3. Follow the rules of the road.

Two people on scooters wearing helmets and waiting at a stop sign

Flying at 15 mph doesn’t abstain you from stopping at the red light. And most cities don’t allow scooters on sidewalks. (Come on, that’s annoying anyway.) Scoot in the bike lane, if it exists, or hug the curb on the far right side of the street. There aren’t turn signals on most scooters, so use traditional bike hand signals. Or—since those are becoming more and more obscure—just point in the direction you’re turning. And if you need to signal a stop, you can extend your left arm straight down with the palm open to traffic behind you.

Most electric scooters require riders to be 18+ with a valid driver’s license. And only one person is allowed to scoot at a time. Remember, while fun, electric scooters can be dangerous, even with limited speeds, so never scoot under the influence.

4. Focus on the scoot.

At Root, distracted driving is a serious no-go. Our devices and busy lifestyles nag us to multitask, but driving requires full attention. And of course that means scooting does, too—even more so with the higher risk involved. So put away the phone. Drink the latte before you ride. And take out the earbuds. Watching for pedestrians, pets, potholes, and especially cars should be your main focus.

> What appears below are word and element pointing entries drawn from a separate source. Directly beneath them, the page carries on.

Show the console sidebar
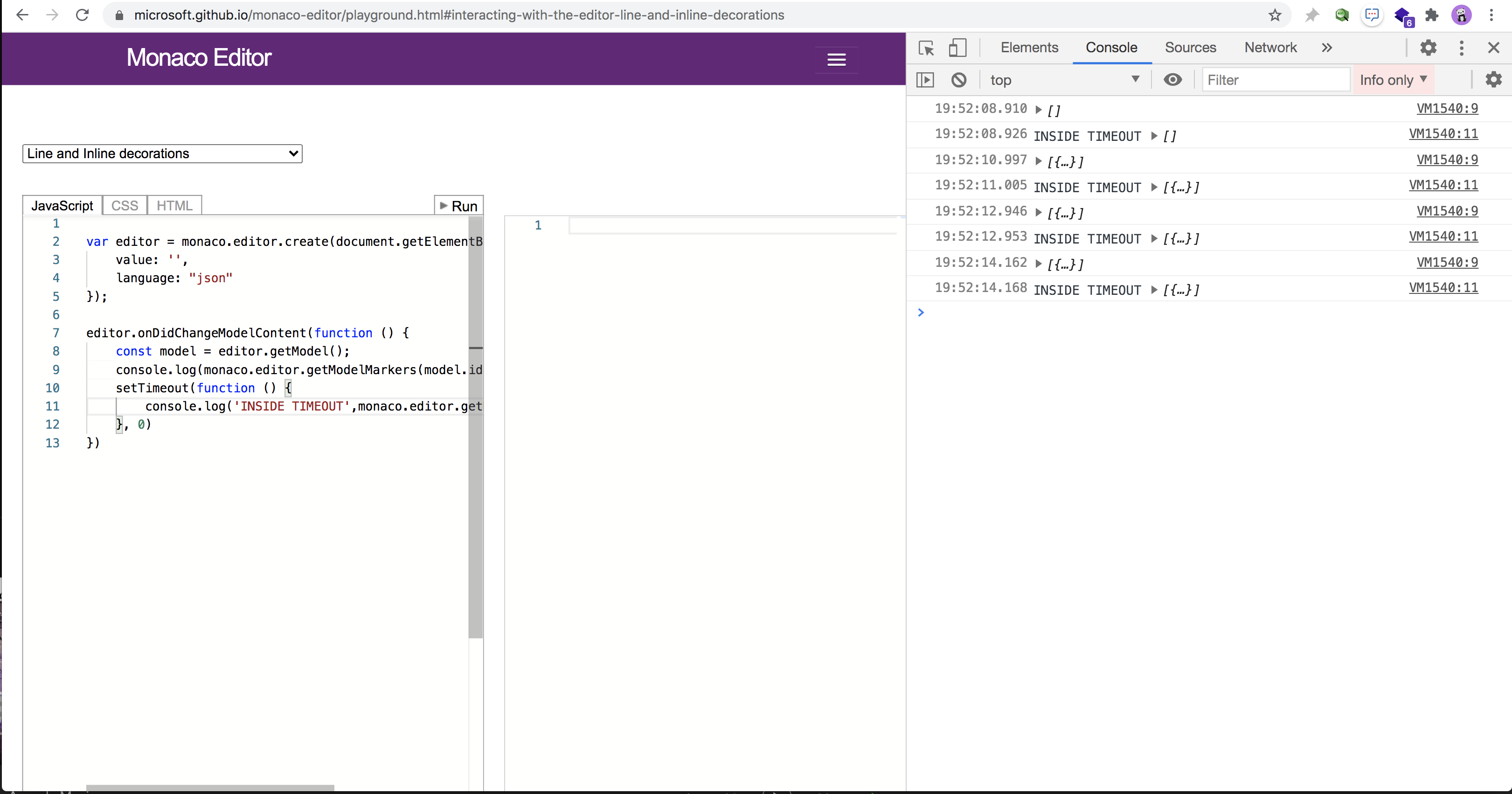The width and height of the screenshot is (1512, 794). (924, 79)
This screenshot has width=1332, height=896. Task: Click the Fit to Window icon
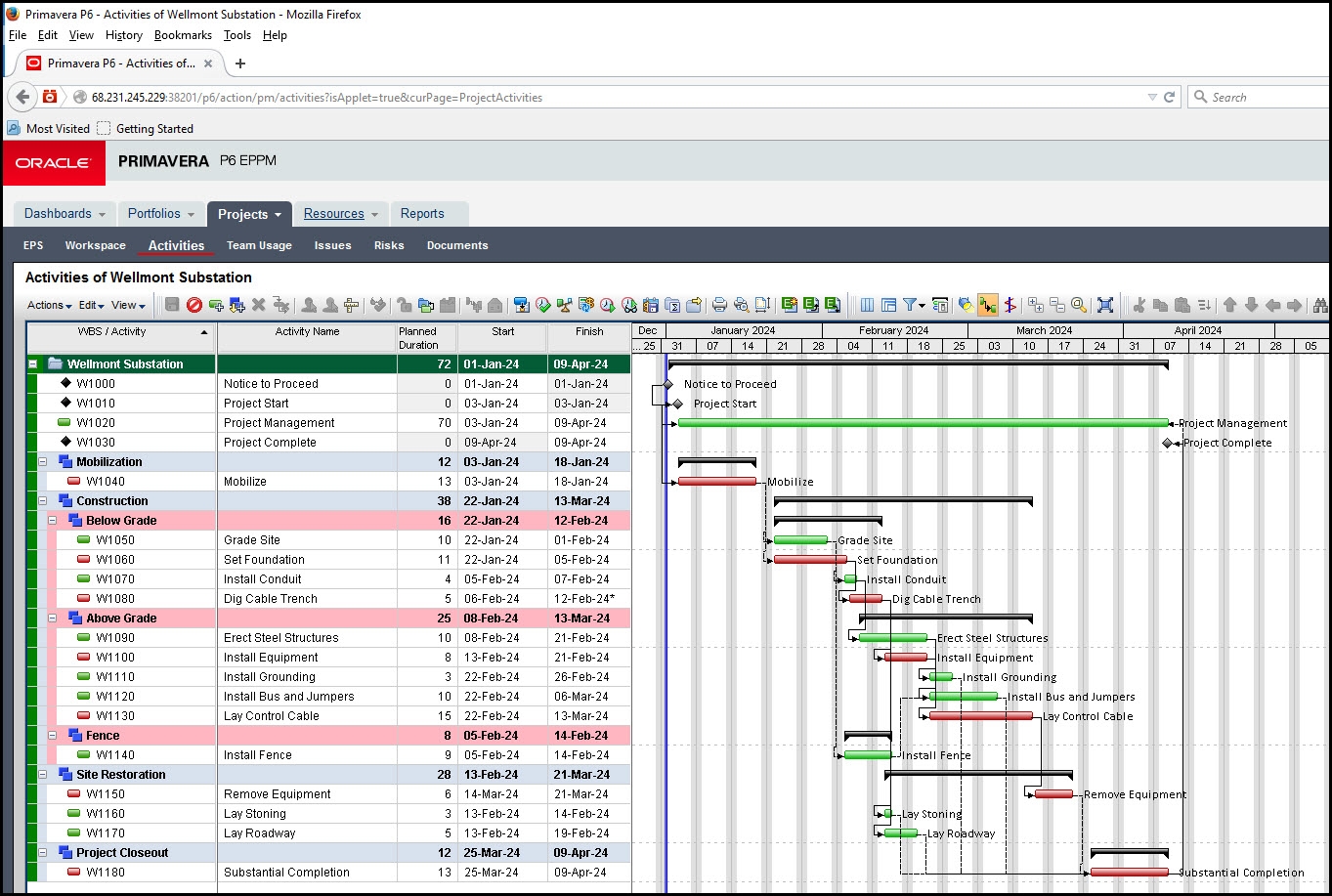[x=1105, y=305]
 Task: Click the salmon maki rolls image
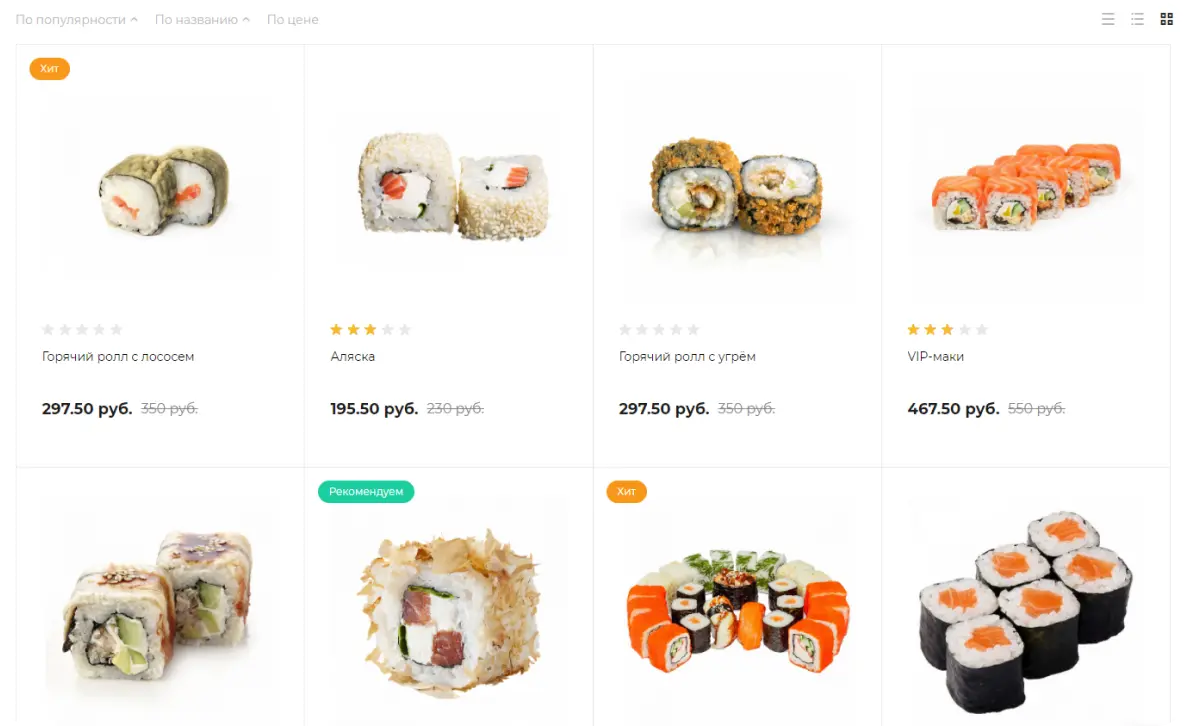click(1026, 612)
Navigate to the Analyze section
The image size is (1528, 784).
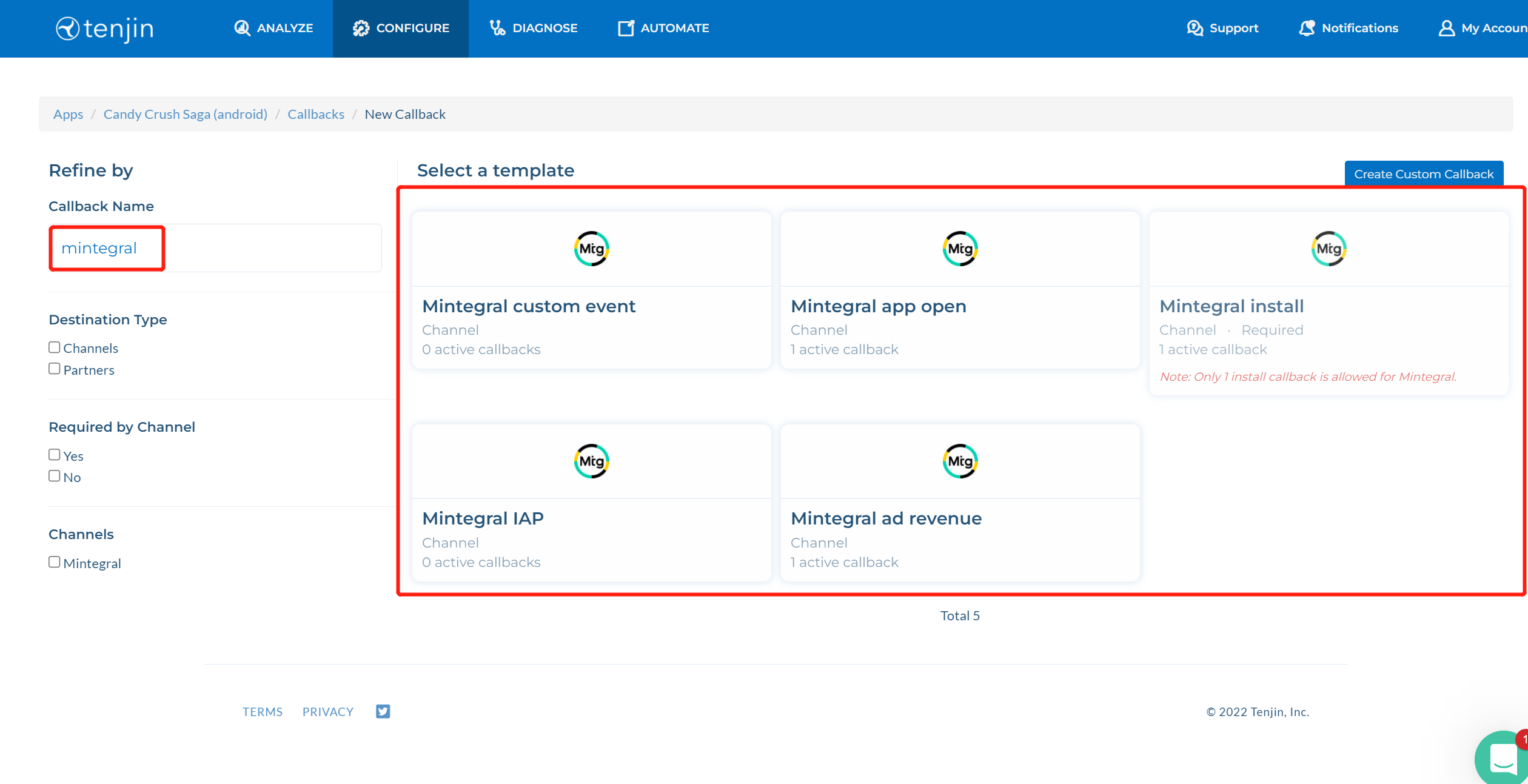click(273, 28)
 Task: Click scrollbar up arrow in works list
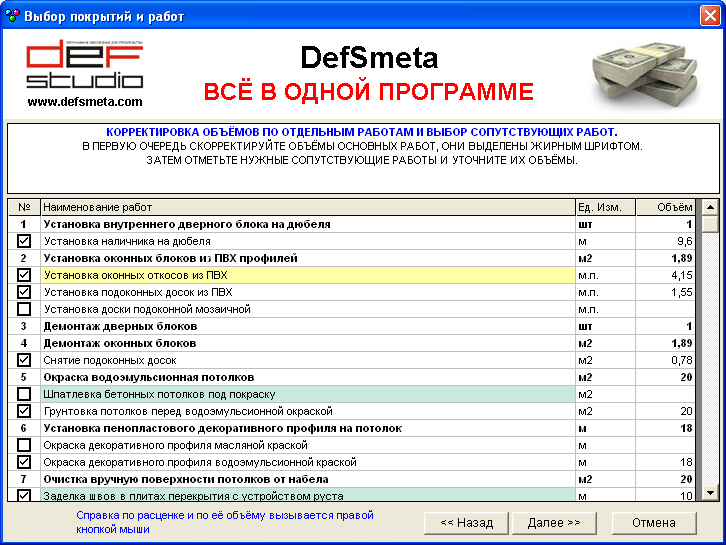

If the weather isn’t ideal, forego the ride entirely. But definitely adjust your braking distance, if you do take the risk. And always give the scooter a safety check (brakes, wheels, signs of damage, and charge remaining) before hopping on. Different scooters have different brake and turning sensitivities, so make sure you start out easy to get a feel for each individual scooter.

5. Ride and park respectfully.

Closeup of person extending the kickstand of a scooter

This new wave of electric scooters has a great impact on communities. And that can be both good and bad. A main point of contention some city officials (and citizens) have is the disrespectful parking of scooters. Keep walkways, ramps, and driveways open. And don’t park near fire hydrants. Instead, park close to the curb, near street signs or trees, or next to designated bike racks. Use the kickstand and park on even surfaces.


There’s a learning curve to mastering the scoot, so give yourself time to practice. Electric scooters can drastically shift the way we travel and significantly lower the number of cars on the road. We all know fewer cars mean fewer accidents, but don’t let safety fly away with the birds. With these tips in-pocket, you’re all set for your next short commute.